Parents & enfants / Société

Comment gérer la garde alternée en temps de confinement?

Temps de lecture : 5 min

Révélatrice de tensions ou créatrice de communication, l'obligation de rester à domicile bouscule l'organisation millimétrée des parents séparés. Pour le meilleur ou pour le pire.

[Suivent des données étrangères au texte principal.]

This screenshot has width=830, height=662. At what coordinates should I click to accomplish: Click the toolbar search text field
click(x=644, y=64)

Une solution: retourner vivre avec son ex-conjoint. | Christin Hume via Unsplash
Une solution: retourner vivre avec son ex-conjoint. | Christin Hume via Unsplash

Alors que les rumeurs d'un confinement strict enflaient le week-end dernier, les parents en garde alternée ont eu la boule au ventre. Être séparé·e de leur progéniture pendant un temps indéterminé semblait tout aussi inenvisageable que d'être confiné·e en solitaire avec le fruit de leurs entrailles. Avec en prime, les contraintes de suivi scolaire, d'animation, d'entretien domestique tout en «poursuivant son activité économique», comme l'a exhorté Emmanuel Macron.

Frédérique, mère de deux enfants de 7 et 12 ans, n'a alors envisagé qu'une solution: retourner vivre avec son ex-conjoint pour vivre le confinement en famille. «Il n'était pas enchanté mais il a accepté», raconte-t-elle. Les précisions de Christophe Castaner, le soir du 16 mars, ont écarté cette cohabitation provisoire et ont apaisé la plupart des parents séparés: oui, ils peuvent se déplacer pour déposer ou récupérer leurs enfants.

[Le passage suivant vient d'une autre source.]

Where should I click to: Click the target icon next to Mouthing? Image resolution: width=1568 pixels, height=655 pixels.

Selon le décret paru au Journal officiel le 17 mars, les «déplacements pour motif familial impérieux, pour l'assistance aux personnes vulnérables ou pour la garde d'enfants» sont en effet autorisés. En se munissant d'une attestation de déplacement dérogatoire, la garde alternée telle qu'elle a été décidée à l'amiable ou par la justice se poursuit donc, presque comme si de rien n'était. Presque. «C'est bizarre de devoir remplir ce formulaire pour aller confier son enfant à son ex-conjoint. Une bizarrerie de plus», observe Noémie*, mère d'une fille de 7 ans.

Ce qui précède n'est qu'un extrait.